# Records provided
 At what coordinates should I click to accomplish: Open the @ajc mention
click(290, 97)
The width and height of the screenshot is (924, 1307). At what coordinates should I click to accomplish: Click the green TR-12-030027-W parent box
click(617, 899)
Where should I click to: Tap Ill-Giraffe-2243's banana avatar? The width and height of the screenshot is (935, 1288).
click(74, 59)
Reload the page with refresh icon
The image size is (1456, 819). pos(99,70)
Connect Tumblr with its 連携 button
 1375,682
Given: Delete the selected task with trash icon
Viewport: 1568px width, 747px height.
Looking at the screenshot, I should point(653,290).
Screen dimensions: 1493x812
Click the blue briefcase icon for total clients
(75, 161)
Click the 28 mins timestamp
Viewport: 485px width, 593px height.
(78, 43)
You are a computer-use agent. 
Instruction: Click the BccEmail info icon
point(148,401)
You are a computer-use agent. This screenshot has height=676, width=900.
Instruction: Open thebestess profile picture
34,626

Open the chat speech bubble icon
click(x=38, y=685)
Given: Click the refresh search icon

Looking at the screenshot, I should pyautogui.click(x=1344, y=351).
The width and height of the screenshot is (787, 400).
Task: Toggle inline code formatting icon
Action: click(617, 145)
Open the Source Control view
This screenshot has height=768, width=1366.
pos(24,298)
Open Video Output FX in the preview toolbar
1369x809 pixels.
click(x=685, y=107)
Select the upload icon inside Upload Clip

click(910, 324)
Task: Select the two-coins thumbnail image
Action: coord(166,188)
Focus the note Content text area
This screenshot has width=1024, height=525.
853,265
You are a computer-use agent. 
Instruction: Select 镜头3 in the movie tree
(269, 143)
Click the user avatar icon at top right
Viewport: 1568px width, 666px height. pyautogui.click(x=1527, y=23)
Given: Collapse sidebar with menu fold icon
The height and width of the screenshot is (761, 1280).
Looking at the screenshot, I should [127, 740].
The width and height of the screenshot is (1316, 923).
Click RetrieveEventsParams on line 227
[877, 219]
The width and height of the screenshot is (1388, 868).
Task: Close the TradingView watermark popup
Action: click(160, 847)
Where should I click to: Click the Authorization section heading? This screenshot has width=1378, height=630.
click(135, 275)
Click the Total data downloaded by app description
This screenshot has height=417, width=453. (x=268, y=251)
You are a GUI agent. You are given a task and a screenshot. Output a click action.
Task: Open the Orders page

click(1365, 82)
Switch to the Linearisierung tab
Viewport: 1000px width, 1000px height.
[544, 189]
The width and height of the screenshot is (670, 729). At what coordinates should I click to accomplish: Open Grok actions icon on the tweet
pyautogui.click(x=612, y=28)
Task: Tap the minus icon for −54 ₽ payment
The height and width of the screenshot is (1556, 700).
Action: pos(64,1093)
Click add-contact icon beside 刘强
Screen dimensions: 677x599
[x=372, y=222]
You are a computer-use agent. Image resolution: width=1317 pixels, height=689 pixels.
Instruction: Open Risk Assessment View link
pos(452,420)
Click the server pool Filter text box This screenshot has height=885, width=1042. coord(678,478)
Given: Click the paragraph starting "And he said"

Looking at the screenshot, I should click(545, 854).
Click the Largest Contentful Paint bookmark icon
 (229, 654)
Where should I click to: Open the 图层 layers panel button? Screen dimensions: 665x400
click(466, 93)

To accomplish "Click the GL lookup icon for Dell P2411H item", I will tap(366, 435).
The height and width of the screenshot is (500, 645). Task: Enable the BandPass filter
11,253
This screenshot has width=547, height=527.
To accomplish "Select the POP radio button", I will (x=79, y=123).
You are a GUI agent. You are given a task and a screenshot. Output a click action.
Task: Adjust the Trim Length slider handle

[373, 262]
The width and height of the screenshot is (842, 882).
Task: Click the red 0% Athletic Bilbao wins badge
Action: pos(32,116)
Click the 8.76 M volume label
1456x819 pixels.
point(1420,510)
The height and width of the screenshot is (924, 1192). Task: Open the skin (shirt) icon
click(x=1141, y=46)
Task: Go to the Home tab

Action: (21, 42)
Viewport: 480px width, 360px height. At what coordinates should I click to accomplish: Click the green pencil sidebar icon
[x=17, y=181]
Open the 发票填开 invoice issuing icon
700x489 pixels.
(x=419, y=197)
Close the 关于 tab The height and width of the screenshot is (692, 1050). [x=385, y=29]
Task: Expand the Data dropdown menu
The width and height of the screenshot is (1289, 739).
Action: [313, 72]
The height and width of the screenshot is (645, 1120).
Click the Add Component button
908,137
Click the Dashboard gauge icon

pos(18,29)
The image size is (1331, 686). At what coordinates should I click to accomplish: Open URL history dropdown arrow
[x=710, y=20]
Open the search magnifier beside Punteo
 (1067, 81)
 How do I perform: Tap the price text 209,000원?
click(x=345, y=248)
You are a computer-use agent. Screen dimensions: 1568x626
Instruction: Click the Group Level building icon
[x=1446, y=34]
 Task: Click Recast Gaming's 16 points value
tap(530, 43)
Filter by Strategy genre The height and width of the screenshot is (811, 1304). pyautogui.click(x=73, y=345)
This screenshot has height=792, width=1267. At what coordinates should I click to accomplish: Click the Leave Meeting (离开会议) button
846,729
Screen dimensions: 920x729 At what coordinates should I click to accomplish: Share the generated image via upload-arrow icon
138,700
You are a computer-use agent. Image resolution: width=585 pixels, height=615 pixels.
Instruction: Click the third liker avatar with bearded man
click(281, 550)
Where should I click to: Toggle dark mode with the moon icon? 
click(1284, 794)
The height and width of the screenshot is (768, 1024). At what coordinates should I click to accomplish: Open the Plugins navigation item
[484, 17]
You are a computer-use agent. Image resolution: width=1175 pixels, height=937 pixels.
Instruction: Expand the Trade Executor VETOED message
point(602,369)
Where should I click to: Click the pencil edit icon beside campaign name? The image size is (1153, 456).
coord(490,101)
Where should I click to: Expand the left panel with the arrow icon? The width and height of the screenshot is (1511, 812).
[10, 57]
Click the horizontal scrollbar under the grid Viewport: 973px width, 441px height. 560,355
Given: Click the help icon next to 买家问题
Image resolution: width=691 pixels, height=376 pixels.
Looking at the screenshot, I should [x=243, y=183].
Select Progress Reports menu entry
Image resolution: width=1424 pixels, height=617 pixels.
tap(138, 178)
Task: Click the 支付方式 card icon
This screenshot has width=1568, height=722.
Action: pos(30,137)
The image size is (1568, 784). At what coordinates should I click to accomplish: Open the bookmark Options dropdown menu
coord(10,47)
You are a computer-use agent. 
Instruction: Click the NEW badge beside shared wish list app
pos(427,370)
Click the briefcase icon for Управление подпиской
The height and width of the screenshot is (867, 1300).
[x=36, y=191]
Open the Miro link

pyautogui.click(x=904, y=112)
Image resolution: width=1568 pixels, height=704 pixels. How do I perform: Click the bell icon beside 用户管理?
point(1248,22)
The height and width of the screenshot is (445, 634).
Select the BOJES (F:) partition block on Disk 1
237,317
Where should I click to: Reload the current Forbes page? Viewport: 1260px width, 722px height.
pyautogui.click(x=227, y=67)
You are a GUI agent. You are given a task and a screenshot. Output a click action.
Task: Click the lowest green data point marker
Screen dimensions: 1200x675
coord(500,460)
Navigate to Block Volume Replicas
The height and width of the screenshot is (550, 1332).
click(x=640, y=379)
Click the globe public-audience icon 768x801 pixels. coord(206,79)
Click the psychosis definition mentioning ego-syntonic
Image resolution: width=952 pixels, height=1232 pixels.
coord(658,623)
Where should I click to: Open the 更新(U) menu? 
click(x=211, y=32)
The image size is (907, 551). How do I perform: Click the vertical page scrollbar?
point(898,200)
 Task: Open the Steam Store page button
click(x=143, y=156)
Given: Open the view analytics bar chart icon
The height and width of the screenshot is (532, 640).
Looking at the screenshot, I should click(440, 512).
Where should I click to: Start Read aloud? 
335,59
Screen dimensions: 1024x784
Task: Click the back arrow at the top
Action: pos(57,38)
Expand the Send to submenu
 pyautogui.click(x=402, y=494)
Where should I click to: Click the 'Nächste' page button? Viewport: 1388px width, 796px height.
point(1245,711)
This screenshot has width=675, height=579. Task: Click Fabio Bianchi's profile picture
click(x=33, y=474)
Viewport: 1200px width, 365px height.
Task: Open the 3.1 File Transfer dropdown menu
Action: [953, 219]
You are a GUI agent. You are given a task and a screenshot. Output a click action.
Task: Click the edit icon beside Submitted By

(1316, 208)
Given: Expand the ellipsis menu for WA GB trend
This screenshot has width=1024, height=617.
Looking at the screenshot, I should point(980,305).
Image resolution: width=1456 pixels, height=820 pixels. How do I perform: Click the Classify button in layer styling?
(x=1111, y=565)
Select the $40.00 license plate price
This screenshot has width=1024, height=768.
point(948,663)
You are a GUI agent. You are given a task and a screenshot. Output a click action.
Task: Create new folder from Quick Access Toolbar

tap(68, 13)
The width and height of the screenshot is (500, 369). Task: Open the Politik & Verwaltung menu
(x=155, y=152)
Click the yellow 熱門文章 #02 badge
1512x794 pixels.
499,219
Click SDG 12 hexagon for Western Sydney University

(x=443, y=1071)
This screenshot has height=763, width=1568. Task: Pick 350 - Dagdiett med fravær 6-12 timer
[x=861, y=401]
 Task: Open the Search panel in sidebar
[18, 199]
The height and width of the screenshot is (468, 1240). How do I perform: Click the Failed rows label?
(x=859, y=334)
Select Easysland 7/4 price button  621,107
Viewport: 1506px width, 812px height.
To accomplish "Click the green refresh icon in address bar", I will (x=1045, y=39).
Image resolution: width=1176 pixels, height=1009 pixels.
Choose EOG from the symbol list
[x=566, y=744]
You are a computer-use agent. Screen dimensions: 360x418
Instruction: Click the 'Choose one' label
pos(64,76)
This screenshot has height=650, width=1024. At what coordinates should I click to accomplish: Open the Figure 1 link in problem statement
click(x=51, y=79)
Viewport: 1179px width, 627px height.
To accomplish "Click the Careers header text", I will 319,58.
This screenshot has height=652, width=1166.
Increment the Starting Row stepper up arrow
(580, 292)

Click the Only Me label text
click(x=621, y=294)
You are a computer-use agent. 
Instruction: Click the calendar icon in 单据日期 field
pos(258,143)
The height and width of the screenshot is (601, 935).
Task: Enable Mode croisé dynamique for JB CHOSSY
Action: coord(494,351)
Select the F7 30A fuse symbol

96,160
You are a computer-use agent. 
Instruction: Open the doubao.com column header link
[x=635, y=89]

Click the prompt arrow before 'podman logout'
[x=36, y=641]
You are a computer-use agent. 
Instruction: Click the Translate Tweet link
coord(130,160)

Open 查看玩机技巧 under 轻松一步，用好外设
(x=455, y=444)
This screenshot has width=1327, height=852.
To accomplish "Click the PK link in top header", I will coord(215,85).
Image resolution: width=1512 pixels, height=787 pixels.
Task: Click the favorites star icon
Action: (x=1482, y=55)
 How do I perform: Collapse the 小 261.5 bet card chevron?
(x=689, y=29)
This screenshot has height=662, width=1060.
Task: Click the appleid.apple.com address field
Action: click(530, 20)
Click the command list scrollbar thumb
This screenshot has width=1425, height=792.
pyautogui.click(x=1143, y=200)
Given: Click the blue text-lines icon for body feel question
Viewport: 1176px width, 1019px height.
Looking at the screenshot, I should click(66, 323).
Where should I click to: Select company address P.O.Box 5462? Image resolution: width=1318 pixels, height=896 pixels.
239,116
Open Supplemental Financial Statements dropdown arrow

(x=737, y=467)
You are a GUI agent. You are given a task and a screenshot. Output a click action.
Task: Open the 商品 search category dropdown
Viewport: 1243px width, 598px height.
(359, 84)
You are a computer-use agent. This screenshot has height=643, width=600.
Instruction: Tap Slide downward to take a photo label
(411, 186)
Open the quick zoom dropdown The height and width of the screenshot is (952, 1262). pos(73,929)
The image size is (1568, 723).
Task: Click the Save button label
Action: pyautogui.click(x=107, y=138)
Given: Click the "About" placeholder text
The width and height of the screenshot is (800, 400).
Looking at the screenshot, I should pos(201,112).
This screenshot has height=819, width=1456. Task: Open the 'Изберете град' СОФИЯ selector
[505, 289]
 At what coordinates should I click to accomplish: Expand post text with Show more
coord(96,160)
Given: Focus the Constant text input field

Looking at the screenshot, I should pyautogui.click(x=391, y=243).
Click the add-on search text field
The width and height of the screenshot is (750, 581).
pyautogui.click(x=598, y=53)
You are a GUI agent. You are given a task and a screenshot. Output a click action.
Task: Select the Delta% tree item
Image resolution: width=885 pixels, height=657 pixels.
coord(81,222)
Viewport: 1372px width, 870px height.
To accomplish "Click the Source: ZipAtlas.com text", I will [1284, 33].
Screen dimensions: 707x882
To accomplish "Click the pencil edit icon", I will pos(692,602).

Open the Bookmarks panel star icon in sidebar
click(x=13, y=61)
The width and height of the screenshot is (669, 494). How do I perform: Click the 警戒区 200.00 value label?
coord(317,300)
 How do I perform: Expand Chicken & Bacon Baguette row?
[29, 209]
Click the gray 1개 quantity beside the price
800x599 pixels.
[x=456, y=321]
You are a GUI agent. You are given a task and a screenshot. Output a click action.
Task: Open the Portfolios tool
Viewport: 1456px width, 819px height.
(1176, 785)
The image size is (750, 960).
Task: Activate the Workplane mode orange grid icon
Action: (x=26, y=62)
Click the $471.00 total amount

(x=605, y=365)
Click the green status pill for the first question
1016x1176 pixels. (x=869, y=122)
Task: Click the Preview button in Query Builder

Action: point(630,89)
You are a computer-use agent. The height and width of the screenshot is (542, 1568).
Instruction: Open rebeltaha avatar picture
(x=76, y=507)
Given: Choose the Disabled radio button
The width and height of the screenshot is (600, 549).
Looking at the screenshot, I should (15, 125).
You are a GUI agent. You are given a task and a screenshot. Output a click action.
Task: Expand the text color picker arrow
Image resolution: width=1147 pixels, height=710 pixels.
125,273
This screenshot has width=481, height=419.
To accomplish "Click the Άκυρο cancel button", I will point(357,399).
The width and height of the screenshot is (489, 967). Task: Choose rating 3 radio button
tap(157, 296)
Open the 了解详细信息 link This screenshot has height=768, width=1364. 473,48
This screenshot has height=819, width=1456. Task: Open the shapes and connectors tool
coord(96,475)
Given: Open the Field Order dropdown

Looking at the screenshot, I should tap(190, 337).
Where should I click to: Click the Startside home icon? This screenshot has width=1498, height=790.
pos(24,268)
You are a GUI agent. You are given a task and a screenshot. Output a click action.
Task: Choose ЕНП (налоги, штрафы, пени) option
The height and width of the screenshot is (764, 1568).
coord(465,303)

# Assignment
From the first line of the listing above through the line that contains "Given: Delete the", retype every line exactly, and write nothing else.

# Solved exercise
 At what coordinates should I click to accomplish: Open the @ajc mention
click(290, 97)
The width and height of the screenshot is (924, 1307). At what coordinates should I click to accomplish: Click the green TR-12-030027-W parent box
click(617, 899)
Where should I click to: Tap Ill-Giraffe-2243's banana avatar? The width and height of the screenshot is (935, 1288).
click(74, 59)
Reload the page with refresh icon
The image size is (1456, 819). pos(99,70)
Connect Tumblr with its 連携 button
 1375,682
Given: Delete the selected task with trash icon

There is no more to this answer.